Nested Global Ocean Sea-Ice Models:


AGRIF_DEMO

Returning to our AGRIF_DEMO NEMO reference configuration, we can also construct a more complex NEMODataTree to store the outputs of the global parent and its child domains in a single data structure.

We will make use of the two successively nested domains located in the Nordic Seas, with the finest grid (1/6°) spanning the Denmark strait. This grandchild domain also benefits from “vertical nesting”, meaning that it has 75 geopotential z-coordinate levels, compared with 31 levels in its parent domain.


filepaths = nc.examples.get_filepaths("AGRIF_DEMO")

Let's start by defining the paths dictionary for the ORCA2 global parent domain and its child and grandchild domains. Notice, that for child and grandchild domains, we must also specify a unique domain number, given that we could include further child or grandchild nests.

**Given problem 1**: According to the excerpt on nested global ocean sea-ice models, how many vertical levels does the grandchild domain have?
**Given problem 2**: From the excerpt on nested global ocean sea-ice models, reproduce word for word the passage that begins at the words "Returning to our" and stops after "its parent domain.".

**Source material**:

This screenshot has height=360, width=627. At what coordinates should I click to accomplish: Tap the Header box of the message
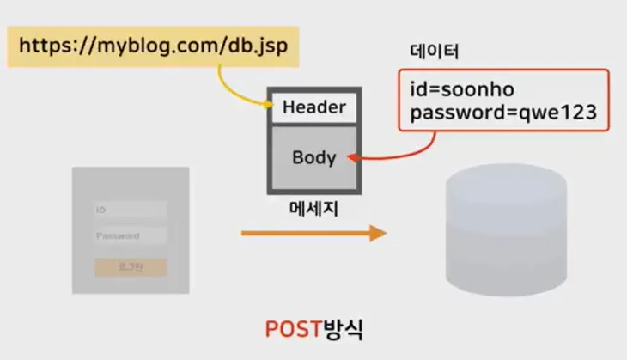[x=314, y=107]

**Exercise answer 1**: The grandchild domain has 75 geopotential z-coordinate levels.

**Exercise answer 2**:
Returning to our AGRIF_DEMO NEMO reference configuration, we can also construct a more complex NEMODataTree to store the outputs of the global parent and its child domains in a single data structure.

We will make use of the two successively nested domains located in the Nordic Seas, with the finest grid (1/6°) spanning the Denmark strait. This grandchild domain also benefits from “vertical nesting”, meaning that it has 75 geopotential z-coordinate levels, compared with 31 levels in its parent domain.